Robotic arms’ interactions with the external environment are growing more intricate, demanding higher control precision. This study aims to enhance control precision by establishing a dynamic model through the identification of the dynamic parameters of a self-designed robotic arm.

Design/methodology/approach

This study proposes an improved particle swarm optimization (IPSO) method for parameter identification, which comprehensively improves particle initialization diversity, dynamic adjustment of inertia weight, dynamic adjustment of local and global learning factors and global search capabilities. To reduce the number of particles and improve identification accuracy, a step-by-step dynamic parameter identification method was also proposed. Simultaneously, to fully unleash the dynamic characteristics of a robotic arm, and satisfy boundary conditions, a combination of high-order differentiable natural exponential functions and traditional Fourier series is used to develop an excitation trajectory. Finally, an arbitrary verification trajectory was planned using the IPSO to verify the accuracy of the dynamical parameter identification.

Findings

Experiments conducted on a self-designed robotic arm validate the proposed parameter identification method. By comparing it with IPSO1, IPSO2, IPSOd and least-square algorithms using the criteria of torque error and root mean square for each joint, the superiority of the IPSO algorithm in parameter identification becomes evident. In this case, the dynamic parameter results of each link are significantly improved.

Originality/value

A new parameter identification model was proposed and validated. Based on the experimental results, the stability of the identification results was improved, providing more accurate parameter identification for further applications.

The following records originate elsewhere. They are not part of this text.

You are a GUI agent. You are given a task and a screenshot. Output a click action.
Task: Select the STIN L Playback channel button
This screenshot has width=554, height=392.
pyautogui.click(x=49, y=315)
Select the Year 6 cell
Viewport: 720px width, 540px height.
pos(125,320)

基于改进粒子群优化和综合激励轨迹的6R机械臂动态参数辨识
机器人手臂与外界环境的相互作用越来越复杂,对控制精度的要求也越来越高。本研究通过对自主设计机械臂的动力学参数进行辨识,建立动力学模型,提高控制精度。本研究提出了一种改进的粒子群优化(IPSO)参数辨识方法,该方法综合提高了粒子初始化多样性、惯性权值动态调整、局部和全局学习因子动态调整以及全局搜索能力。为了减少颗粒数量,提高识别精度,提出了一种分步动态参数识别方法。同时,为了充分释放机械臂的动力学特性,并满足边界条件,采用高阶可微自然指数函数与传统傅立叶级数相结合的方法建立了激励轨迹。最后,利用IPSO规划了任意验证轨迹,验证了动态参数辨识的准确性。在自行设计的机械臂上进行的实验验证了所提出的参数识别方法。将IPSO算法与IPSO1、IPSO2、IPSOd和最小二乘算法进行比较,并以各关节的扭矩误差和均方根为准则,证明了IPSO算法在参数辨识方面的优越性。在这种情况下,各环节的动态参数结果明显改善。提出并验证了一种新的参数辨识模型。在实验结果的基础上,提高了识别结果的稳定性,为进一步的应用提供了更准确的参数识别。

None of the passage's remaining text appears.